= Exercise A =
In the text on economics teaching in Holland, who alone is qualified to practise as an advocate?
= Exercise B =
Turn the paragraph in the text on economics teaching in Holland that begins "In the higher administrative service" into a short bulleted list that keeps its main facts.
= Exercise C =
Extend the text on economics teaching in Holland with a few more sentences that follow on from its final one.

==== Source

In some of the technical schools, and in all the schools of commerce, instruction in some branch of economics forms part of the regular course, and, in these latter, an examination is held. In the former, however, the subjects thus taught are distinctly subordinated to the technical sciences which occupy the chief attention of the students, while in the schools of commerce only those branches receive adequate treatment which bear or appear likely to bear upon commerce in its practical aspects.

HOLLAND.

The connection between the universities and the legal profession is close in Holland, none but doctors of jurisprudence being qualified to practise as advocates. This is a circumstance which has a material effect upon the study of economics, inasmuch as this, in its more elementary branches, forms one of the obligatory subjects of the first examination for the degree. Thus, so far as this one profession is concerned, a certain knowledge of economics is necessitated.

In the higher administrative service no such knowledge is obligatory, but it is considered that officials who possess the degree of doctor of political science have better chances of promotion. For this degree a thorough study of economics is required. In certain other government services demand is made for acquaintance with certain branches of the subject. In the examinations for the consular service the ‘general principles of economics’ and the ‘elements of statistics,’ chiefly with regard to trade and shipping, form subjects of examination. A similar knowledge is required for the diplomatic service. In none of these cases, it should be noted, is attendance at specified courses compulsory. The subject forms part of the examination.

The requirements indicated above explain to some extent the position which economics occupies in the four Dutch universities. It is a necessary subject for two degrees—the doctorate in laws and the doctorate in political science. But the nature of the knowledge required differs greatly. In the former it is elementary, not going beyond the first principles of the theory, while in the latter case the examination necessitates a really careful and detailed study. In addition to the general course of lectures taken by all, candidates for this latter distinction usually attend two other courses, one in capita selecta (taxation, finance, socialism, &c.), and another in statistics. These courses, unlike those at German universities, extend throughout the academic year, i.e. from September to July. For advanced students discussion classes are held, where the students, after a previous study of a chosen subject, meet to discuss it among themselves and with the professor. Before proceeding to the degree of doctor a candidate has to write, and afterwards to defend, a dissertation on some branch of the general science which he has taken up. Thus, in the case of political science, the thesis may be on some economic question. Outside the universities the chief study of economics takes place in the intermediate schools, where, during the fourth and fifth years of the five years’ curriculum, it is taught for two hours weekly by a doctor of political science, or by another teacher duly qualified by a special examination. At the Polytechnic at Delft there is a chair of economics, but neither is attendance at the course obligatory, nor does it form one of the subjects of examination.

========
==== Entries shown

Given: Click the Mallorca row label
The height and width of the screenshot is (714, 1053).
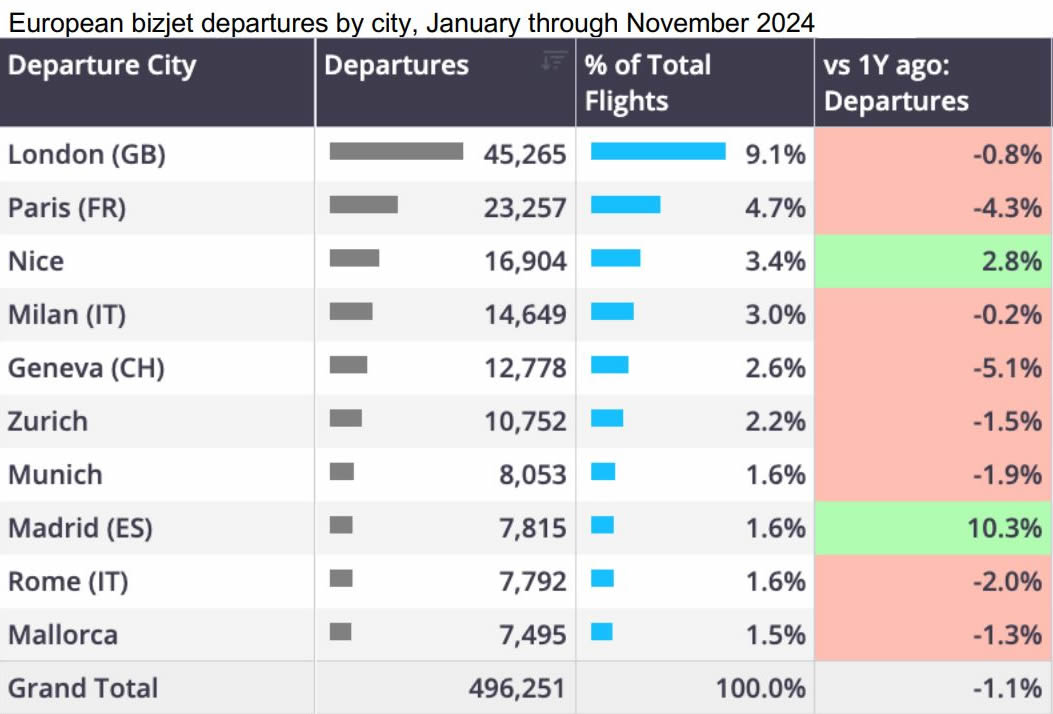Looking at the screenshot, I should (63, 634).
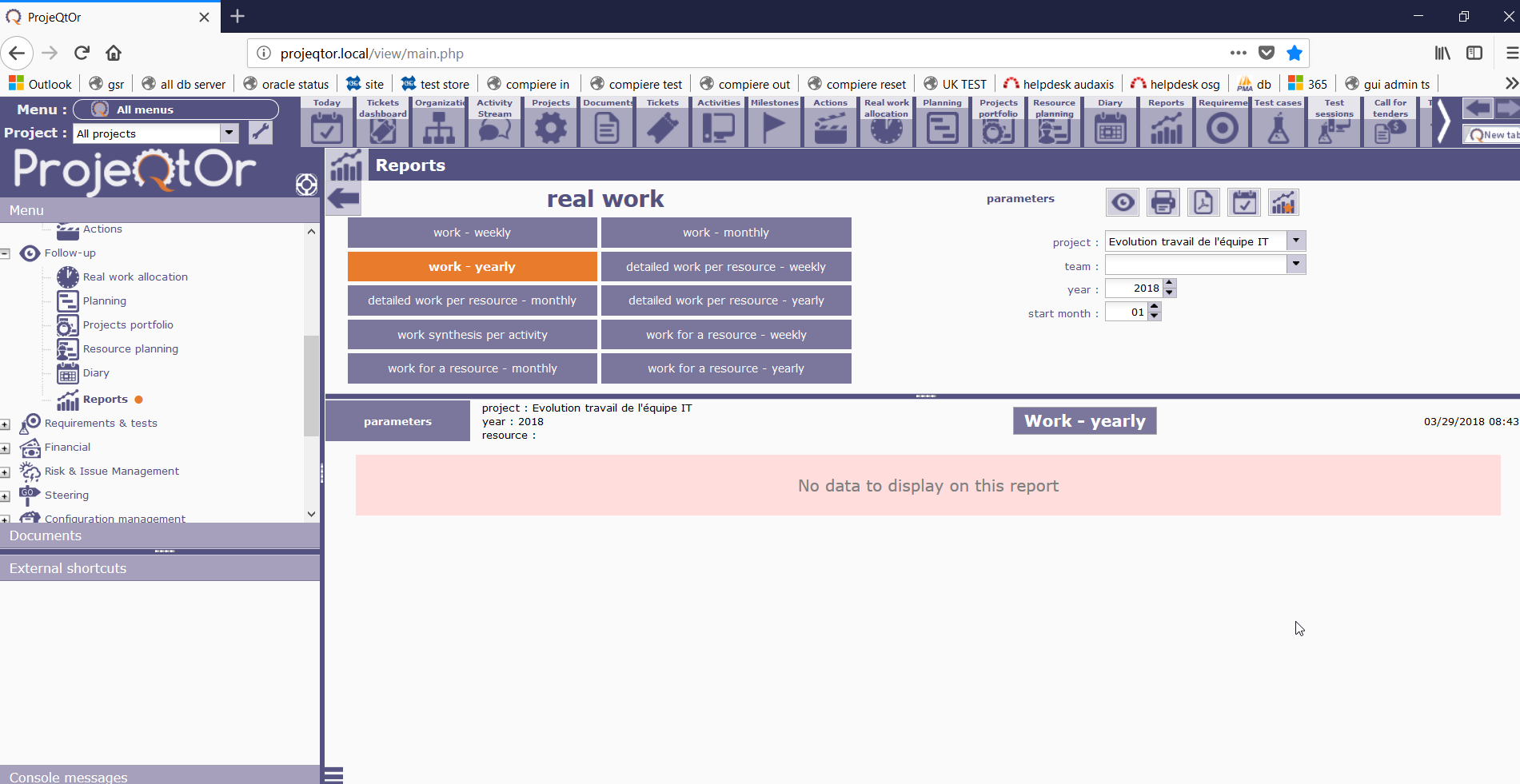Viewport: 1520px width, 784px height.
Task: Select the work - monthly report
Action: click(x=725, y=233)
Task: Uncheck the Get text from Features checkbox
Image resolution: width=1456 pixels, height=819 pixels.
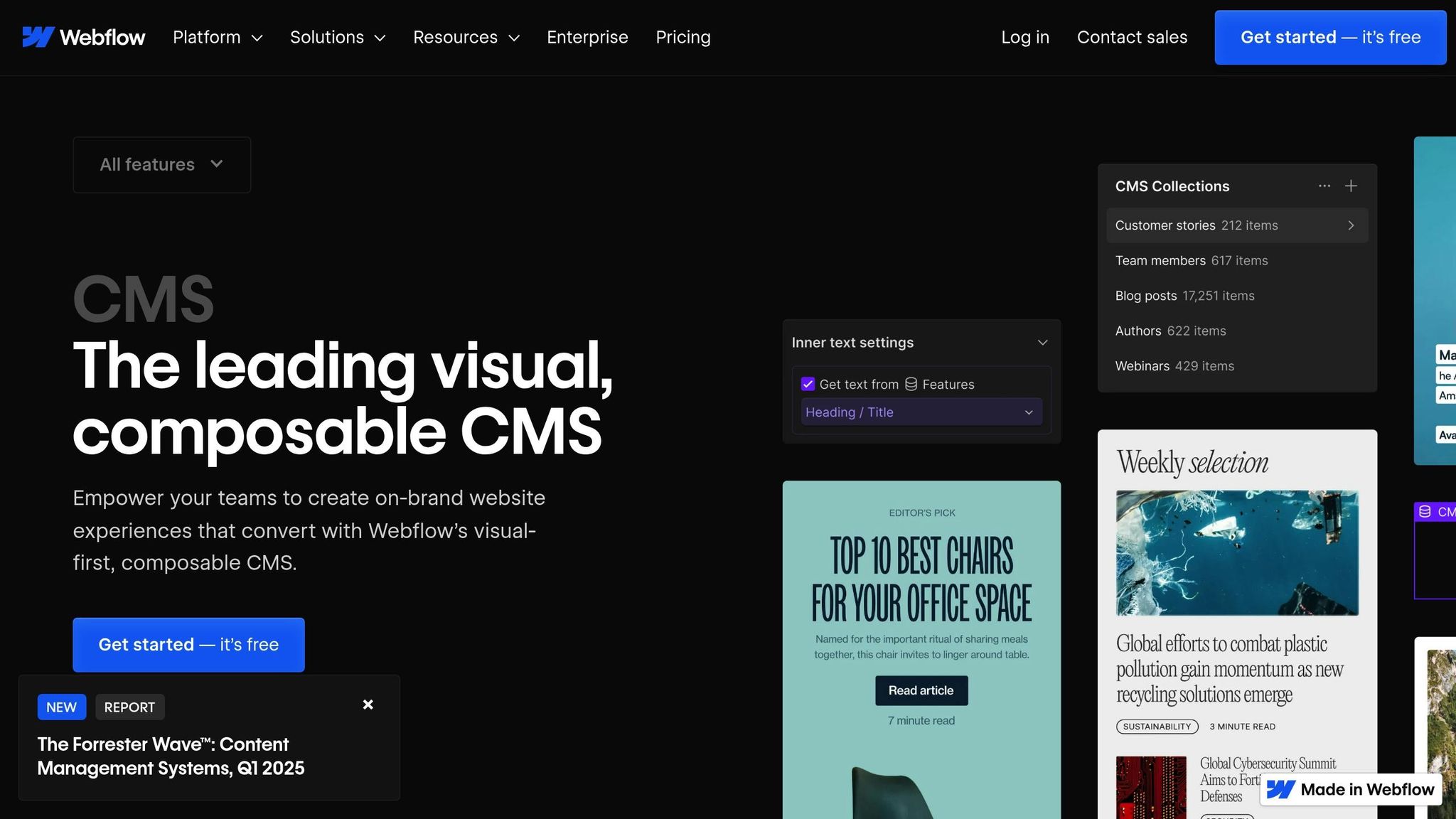Action: (808, 384)
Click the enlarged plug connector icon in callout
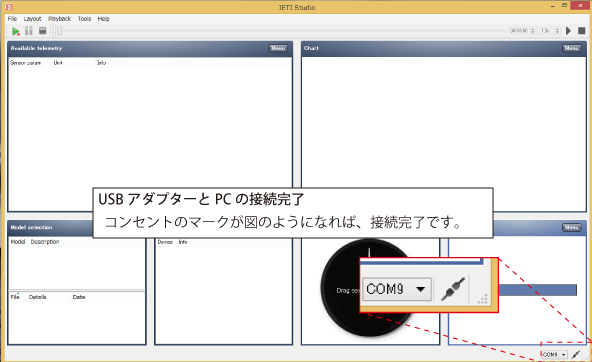592x362 pixels. [453, 289]
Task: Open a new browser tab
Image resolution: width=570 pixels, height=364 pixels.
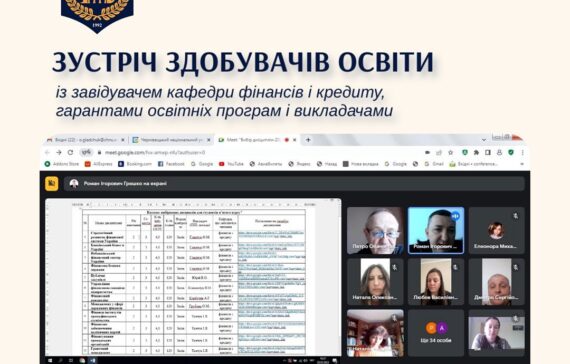Action: [308, 140]
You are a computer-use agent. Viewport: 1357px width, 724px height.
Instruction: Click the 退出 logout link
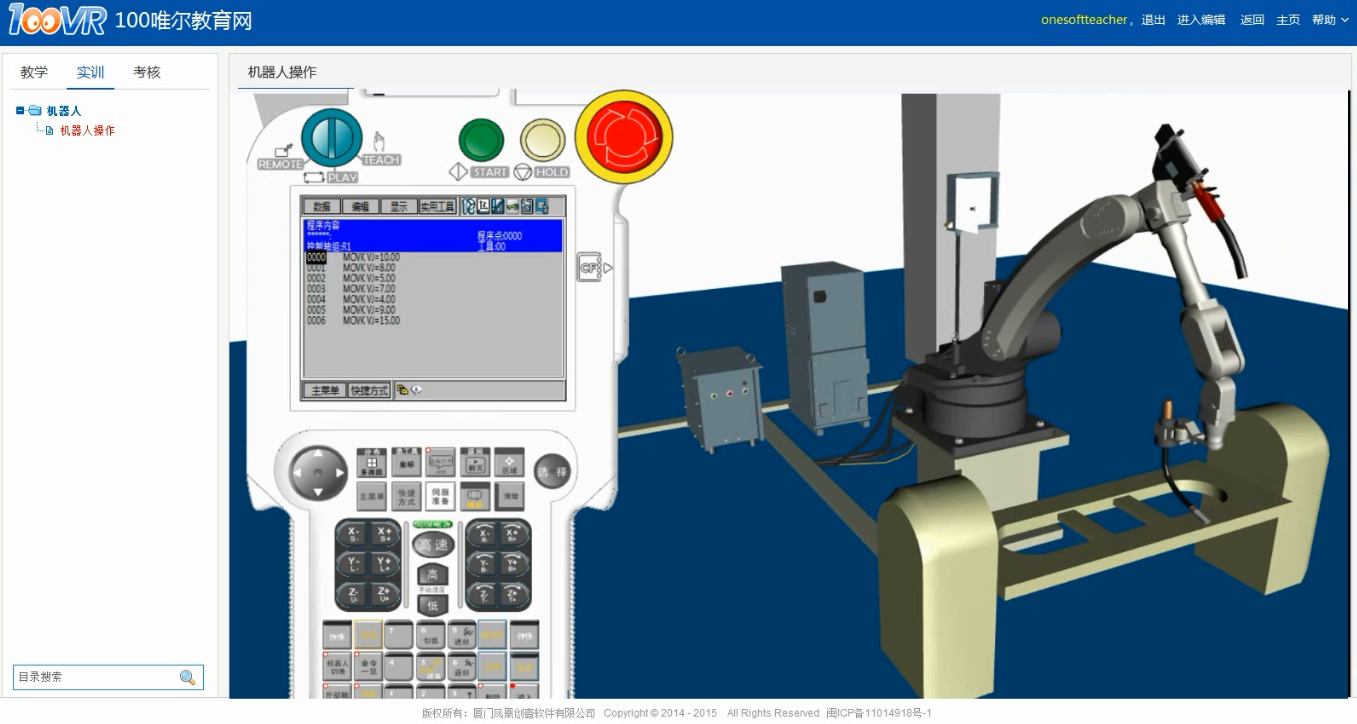tap(1153, 20)
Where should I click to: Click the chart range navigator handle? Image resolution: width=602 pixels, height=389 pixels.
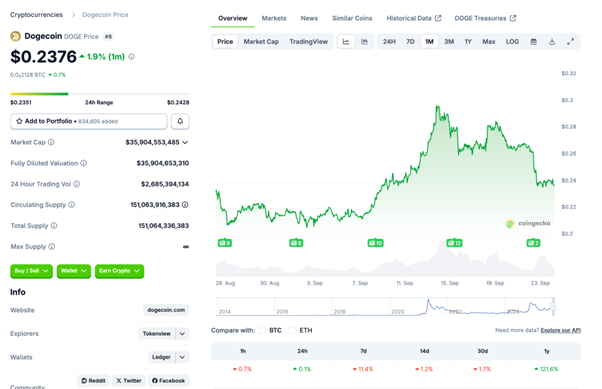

========

= Final result A =
Only doctors of jurisprudence are qualified to practise as advocates.

= Final result B =
- Economics is not obligatory for the higher administrative service, but officials with the degree of doctor of political science are considered to have better chances of promotion.
- That degree requires a thorough study of economics.
- Certain other government services require acquaintance with certain branches of the subject.
- Consular service examinations cover the "general principles of economics" and the "elements of statistics," chiefly with regard to trade and shipping.
- The diplomatic service requires similar knowledge.
- None of these cases requires attendance at specified courses; the subject is part of the examination.

= Final result C =
BELGIUM.

By the law of 1890, which provides the regulation for higher instruction, political economy is made obligatory for the attainment of the degree of doctor of laws, a distinction proving a professional qualification, and for the grade of engineer, the course for the former involving some forty-five lectures, that for the latter some fifteen. In both cases the subject is taken in the earlier years of study. Students training for these professions would appear to form the great bulk of those attending economic lectures at the universities. In neither case can the course be said to furnish more than elementary instruction.

The universities have made provision outside these State requirements for more advanced students. The candidates for the degree of doctor of political science have to show a more thorough acquaintance with economic subjects. At the University of Ghent the course which is provided for them is considerably longer; still more stringent regulations prevail at the University of Louvain, for the degree of  ‘docteur en sciences politiques et sociales.’ The important regulations are as follows :—

ART. 5.

Pour être admis à l’épreuve du doctorat il faut:

    1. Avoir acquis depuis une année au moins le grade de docteur en droit.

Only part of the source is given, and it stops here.